Judy Kody Paulsen is the founder and director of Greyhound Companions of New Mexico. The following articles first appeared in Greyhound Companions of New Mexico’s Newsletter. It was also published in A Breed Apart. Judy Kody Paulsen graciously granted permission to Greythound News to reprint the articles. Greyhound Behavior Parts 1 and 2 appeared in our last newsletter.
Changes In Greyhound Behavior...
Greyhounds can display a somewhat exaggerated response to situations by which other breeds would be minimally affected. It is not uncommon to hear of a well adjusted greyhound that suddenly develops undesirable qualities after having been the "perfect pet" for months or even years of living in the same home. With careful attention to the situation and by scrutinizing the entire home environment, it is possible in almost every case to determine why this is happening.
A greyhound that suddenly starts soiling the house or destroying things is most probably reacting to a change in its environment. This could be anything as trivial as moving a piece of furniture to the more disturbing cases of dissent among family members. The handling of discipline in these situations is critical. Admonishing an animal at the moment it is misbehaving is crucial to your success in discouraging future accidents. A popular misconception is that animals know what they've done because "they look guilty" as soon as you get into the room. Nothing could be further from the truth. Practically nothing could be more psychologically damaging than to punish an animal when it has no idea why it is being chastised.
Never, never, never punish a dog unless it is caught in the act. A significant key to effective discipline in any situation is to intervene at the time of the transgression. Even if this means "setting up" the surroundings to produce the behavior, e.g., having someone walk out the front door and get in the car to leave while someone else stays behind to "spy." Covert observation works surprisingly well with greyhounds! They can be rather sly when they think no one is watching, but when caught in the act, they tend to remember the consequences very well.
"Induced" Behavioral Problems ...
Often there will be a complaint from an adopter that the greyhound seemed perfectly well adjusted, then suddenly became rebellious or "bratty." Greyhounds that inexplicably begin to exhibit undesirable traits such as destroying things or "marking" or soiling inside the house are displaying symptoms of what I have termed "induced" behavioral problems. These symptoms can manifest themselves after any change within the dogs' usually predictable environment. Greyhounds have lived such structured lives while at the training kennel or the racing track that they are poorly suited to alterations in their routines.

EXERCISES TO COMPLETE:
- a) Do the following statements agree with the excerpt on greyhound behavior? For each of (i), (ii) and (iii), answer yes or no and quote the exact words of the excerpt that decide it.
(i) A greyhound that suddenly starts soiling the house is most probably reacting to a change in its environment.
(ii) An animal that looks guilty when you come into the room knows what it has done.
(iii) Greyhounds adapt easily to changes in their routines.
- b) Print the stretch of the greyhound behavior excerpt from "Never, never, never" through "consequences very well." without any changes.

COLLECTED MATERIAL:
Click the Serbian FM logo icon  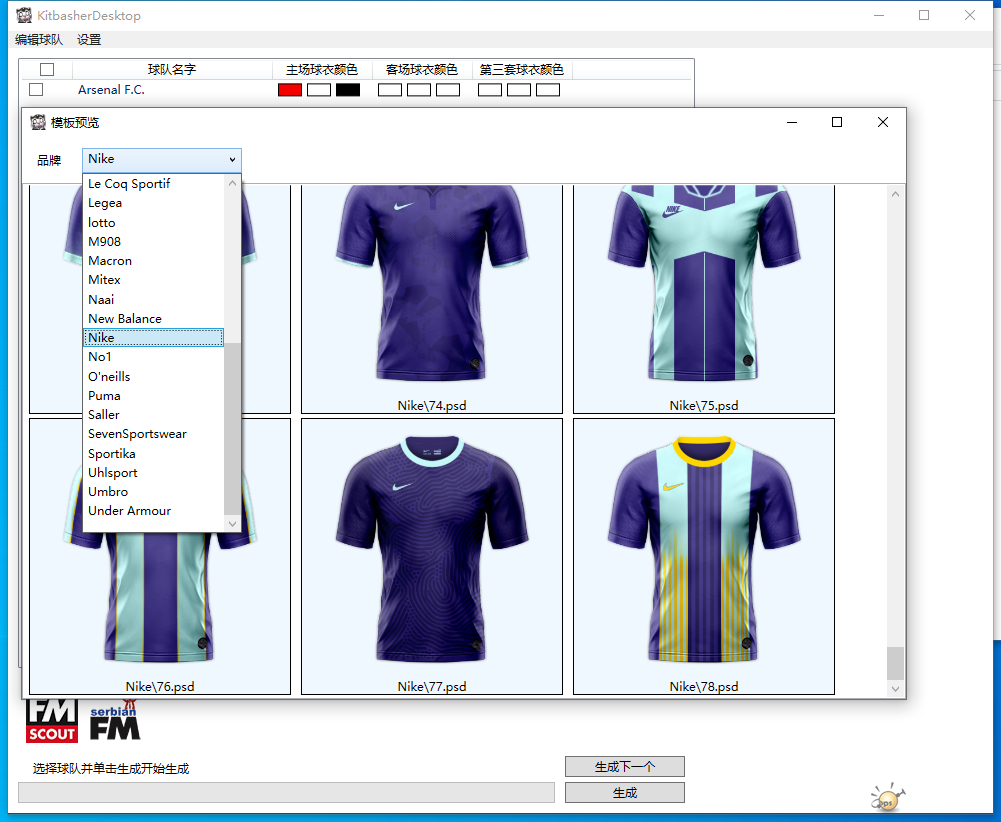(x=114, y=721)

ANSWERS:
- a)
(i) Yes: "A greyhound that suddenly starts soiling the house or destroying things is most probably reacting to a change in its environment."
(ii) No: "A popular misconception is that animals know what they've done" and "Nothing could be further from the truth."
(iii) No: "they are poorly suited to alterations in their routines."

- b)
Never, never, never punish a dog unless it is caught in the act. A significant key to effective discipline in any situation is to intervene at the time of the transgression. Even if this means "setting up" the surroundings to produce the behavior, e.g., having someone walk out the front door and get in the car to leave while someone else stays behind to "spy." Covert observation works surprisingly well with greyhounds! They can be rather sly when they think no one is watching, but when caught in the act, they tend to remember the consequences very well.